A Night of No Return(8)

By: Sarah Morgan

Stung, she stood still for a moment. ‘Actually it does matter. I’ve just risked my neck and upset someone I love to bring you a file you don’t even remember needing. A “thank you” would be nice. Manners are a good thing to have.’

‘But I’m not nice. And I’m certainly not good.’ His bitter tone shocked her. Her anger fizzled out.


‘Get out, Emma.’ This time he used her name so that there could be no mistake about whom he was addressing. ‘Get out and close the damn door behind you.’


OF ALL the ungrateful, rude, pig-headed … Emma stomped down the stairs, along the landing and down the main staircase, swept forward by rolling waves of righteous anger.

Get out, Emma.

Get out, Emma.

Those words rang in her ears and she set her teeth and walked faster.

Well, she was getting out.

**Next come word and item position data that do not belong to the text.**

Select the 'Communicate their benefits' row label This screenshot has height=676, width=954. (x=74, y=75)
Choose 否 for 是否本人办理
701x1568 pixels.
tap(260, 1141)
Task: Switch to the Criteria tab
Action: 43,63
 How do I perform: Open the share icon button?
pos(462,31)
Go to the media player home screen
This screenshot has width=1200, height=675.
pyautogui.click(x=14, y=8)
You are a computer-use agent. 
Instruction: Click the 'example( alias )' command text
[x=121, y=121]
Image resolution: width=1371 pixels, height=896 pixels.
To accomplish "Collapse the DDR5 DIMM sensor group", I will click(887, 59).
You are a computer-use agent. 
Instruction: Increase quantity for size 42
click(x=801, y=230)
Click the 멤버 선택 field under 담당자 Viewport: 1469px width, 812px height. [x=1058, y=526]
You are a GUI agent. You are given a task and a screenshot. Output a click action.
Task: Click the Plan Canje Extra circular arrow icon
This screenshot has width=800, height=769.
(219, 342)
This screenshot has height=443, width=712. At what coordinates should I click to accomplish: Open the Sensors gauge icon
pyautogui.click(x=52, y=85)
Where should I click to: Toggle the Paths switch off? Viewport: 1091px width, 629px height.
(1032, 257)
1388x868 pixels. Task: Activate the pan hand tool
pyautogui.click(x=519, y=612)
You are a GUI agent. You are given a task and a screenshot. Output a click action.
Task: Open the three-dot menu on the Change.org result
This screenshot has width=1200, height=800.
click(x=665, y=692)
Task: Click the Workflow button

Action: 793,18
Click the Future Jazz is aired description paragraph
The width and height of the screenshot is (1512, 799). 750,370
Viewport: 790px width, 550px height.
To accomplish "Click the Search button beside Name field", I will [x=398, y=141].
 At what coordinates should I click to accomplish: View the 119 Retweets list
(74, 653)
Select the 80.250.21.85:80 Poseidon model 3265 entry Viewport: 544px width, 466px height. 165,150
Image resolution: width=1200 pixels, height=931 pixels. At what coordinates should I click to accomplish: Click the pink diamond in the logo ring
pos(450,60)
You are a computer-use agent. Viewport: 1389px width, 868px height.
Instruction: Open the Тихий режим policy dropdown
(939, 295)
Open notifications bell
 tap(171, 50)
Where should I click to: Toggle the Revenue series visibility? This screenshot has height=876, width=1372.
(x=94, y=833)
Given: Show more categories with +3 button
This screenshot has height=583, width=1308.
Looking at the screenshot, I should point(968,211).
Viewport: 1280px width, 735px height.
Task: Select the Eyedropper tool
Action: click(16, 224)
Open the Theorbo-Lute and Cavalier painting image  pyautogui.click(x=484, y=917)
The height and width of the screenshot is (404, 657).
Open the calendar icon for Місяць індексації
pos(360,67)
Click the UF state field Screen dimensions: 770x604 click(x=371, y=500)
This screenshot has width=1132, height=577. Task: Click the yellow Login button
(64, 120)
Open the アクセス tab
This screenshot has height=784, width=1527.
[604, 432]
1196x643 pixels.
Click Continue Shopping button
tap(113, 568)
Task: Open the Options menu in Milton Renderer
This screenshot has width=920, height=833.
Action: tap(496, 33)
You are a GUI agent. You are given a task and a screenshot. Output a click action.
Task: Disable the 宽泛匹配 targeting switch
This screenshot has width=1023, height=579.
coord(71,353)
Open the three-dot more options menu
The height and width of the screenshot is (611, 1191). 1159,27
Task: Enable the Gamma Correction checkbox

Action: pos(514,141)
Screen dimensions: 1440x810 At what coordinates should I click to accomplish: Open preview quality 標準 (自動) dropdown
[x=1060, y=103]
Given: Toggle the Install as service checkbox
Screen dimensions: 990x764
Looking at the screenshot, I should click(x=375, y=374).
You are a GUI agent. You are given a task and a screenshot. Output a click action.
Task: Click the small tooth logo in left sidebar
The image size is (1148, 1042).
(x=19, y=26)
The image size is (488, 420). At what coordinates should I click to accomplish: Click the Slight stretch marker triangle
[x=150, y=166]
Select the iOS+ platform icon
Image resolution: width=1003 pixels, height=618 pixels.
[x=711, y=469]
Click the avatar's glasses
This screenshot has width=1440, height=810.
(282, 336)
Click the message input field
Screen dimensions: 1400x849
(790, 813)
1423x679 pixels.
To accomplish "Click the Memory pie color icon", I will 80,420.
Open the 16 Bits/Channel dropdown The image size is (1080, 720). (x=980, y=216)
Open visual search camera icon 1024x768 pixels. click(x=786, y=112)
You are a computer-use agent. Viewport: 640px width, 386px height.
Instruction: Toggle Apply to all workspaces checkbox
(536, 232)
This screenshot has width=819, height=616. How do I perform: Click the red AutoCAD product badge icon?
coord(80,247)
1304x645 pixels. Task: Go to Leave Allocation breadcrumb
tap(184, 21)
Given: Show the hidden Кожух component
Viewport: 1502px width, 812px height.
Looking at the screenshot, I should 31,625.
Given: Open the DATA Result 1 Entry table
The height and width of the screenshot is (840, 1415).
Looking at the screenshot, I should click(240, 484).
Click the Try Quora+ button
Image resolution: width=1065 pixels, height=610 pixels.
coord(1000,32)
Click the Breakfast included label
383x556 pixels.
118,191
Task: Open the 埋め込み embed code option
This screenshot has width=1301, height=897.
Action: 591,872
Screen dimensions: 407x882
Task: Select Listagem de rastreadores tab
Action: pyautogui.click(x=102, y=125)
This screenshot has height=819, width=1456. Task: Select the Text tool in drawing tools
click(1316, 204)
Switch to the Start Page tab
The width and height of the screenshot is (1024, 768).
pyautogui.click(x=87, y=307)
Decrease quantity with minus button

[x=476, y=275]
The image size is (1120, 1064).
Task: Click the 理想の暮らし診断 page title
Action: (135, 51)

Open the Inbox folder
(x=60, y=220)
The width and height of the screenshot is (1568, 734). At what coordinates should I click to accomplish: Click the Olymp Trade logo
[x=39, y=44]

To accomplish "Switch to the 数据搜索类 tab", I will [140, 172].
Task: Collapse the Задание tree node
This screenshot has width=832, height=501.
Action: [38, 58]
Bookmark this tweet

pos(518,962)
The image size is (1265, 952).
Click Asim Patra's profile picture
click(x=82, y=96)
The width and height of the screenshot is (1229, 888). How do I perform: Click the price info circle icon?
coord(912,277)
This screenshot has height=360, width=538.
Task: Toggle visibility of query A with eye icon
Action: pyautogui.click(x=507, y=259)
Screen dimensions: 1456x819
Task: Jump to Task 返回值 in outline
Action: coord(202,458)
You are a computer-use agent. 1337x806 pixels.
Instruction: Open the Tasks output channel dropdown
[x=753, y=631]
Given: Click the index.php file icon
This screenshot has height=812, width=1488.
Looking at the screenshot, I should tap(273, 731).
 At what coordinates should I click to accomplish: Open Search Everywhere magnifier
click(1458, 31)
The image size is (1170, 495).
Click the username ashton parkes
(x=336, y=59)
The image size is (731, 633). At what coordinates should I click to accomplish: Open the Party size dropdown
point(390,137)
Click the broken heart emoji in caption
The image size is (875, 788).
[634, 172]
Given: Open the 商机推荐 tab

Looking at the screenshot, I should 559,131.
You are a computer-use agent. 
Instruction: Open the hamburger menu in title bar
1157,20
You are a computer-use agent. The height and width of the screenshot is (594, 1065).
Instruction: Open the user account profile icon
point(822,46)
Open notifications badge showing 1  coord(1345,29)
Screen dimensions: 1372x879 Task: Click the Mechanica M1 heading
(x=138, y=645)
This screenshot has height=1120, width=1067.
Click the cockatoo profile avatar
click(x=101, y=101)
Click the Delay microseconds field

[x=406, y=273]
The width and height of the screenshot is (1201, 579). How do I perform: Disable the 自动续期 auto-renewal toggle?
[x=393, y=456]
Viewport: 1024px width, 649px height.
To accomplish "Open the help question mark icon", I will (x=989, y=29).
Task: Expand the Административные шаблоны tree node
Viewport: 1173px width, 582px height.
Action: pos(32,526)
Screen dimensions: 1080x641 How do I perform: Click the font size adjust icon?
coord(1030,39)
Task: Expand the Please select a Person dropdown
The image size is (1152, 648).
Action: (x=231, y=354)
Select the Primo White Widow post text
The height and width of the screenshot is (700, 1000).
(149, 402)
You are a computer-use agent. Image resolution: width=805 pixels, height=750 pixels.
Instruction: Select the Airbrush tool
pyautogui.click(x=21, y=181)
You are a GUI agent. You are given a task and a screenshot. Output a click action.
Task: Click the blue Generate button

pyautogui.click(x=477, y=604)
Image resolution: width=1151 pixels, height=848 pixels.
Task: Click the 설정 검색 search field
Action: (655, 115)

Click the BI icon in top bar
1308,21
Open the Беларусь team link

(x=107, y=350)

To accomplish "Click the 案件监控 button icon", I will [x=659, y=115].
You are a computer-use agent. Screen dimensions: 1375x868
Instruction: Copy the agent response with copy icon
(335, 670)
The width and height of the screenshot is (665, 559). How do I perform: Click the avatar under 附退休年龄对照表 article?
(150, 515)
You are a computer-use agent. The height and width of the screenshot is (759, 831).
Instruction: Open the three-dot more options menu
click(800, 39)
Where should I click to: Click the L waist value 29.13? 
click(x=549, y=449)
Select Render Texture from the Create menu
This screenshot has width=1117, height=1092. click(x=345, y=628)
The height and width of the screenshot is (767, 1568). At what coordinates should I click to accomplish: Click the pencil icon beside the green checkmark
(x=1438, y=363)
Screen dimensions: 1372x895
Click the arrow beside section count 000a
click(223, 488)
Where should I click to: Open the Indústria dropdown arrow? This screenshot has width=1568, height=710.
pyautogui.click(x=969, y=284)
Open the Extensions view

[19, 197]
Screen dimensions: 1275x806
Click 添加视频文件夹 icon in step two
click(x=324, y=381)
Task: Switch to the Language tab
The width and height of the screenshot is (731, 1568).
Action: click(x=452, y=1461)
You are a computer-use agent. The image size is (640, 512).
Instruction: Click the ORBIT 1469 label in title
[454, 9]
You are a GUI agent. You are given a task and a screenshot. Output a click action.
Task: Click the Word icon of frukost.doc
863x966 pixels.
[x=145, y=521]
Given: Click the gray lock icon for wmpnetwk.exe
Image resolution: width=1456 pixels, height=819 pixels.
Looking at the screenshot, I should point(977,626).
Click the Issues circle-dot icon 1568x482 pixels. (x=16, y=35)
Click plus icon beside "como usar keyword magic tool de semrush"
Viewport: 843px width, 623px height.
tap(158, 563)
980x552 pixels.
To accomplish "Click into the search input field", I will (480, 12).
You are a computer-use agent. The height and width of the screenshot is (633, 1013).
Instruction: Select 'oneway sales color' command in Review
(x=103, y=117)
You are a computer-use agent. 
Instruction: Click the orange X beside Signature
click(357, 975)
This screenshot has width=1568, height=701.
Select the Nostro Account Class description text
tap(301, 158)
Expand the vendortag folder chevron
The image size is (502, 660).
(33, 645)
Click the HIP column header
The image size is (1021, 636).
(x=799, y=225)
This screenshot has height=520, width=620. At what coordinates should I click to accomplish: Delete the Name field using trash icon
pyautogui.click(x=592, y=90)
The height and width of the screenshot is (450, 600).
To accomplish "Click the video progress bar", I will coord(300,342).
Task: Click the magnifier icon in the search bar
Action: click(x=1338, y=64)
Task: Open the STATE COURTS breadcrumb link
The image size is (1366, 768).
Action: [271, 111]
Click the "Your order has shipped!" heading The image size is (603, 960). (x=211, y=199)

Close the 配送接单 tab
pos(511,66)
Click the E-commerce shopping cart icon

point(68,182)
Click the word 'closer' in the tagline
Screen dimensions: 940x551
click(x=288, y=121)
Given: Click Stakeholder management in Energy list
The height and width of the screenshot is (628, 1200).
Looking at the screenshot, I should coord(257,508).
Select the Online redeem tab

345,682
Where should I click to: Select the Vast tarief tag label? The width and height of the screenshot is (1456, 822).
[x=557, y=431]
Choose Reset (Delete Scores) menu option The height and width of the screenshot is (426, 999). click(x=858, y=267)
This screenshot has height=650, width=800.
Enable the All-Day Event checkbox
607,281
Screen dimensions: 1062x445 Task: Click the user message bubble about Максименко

She couldn’t get out fast enough.

She consoled herself that at least her conscience was clear. She’d done her job. She’d given him the file. No one could accuse her of behaving unprofessionally. Now she could relax and enjoy the holidays with Jamie without suffering a nagging worry that she should have done more. Lucas had made it clear that his personal life was his own business and that was just fine with her.

Her footsteps echoed in the magnificent hallway as she stormed towards the door. There was still no sign of anyone else and she wondered why a party would have finished so early.

I told you to get out!

His words played over and over again in her head. Who had he told to get out?

Telling herself that his manners were none of her business, she pulled open the door. The cold slammed into her and she gasped and huddled into her damp coat. Even in the comparatively short time she’d been inside, the weather had turned seriously ugly. The snow was falling twice as heavily. Already her footprints were covered and her car was an amorphous white blob.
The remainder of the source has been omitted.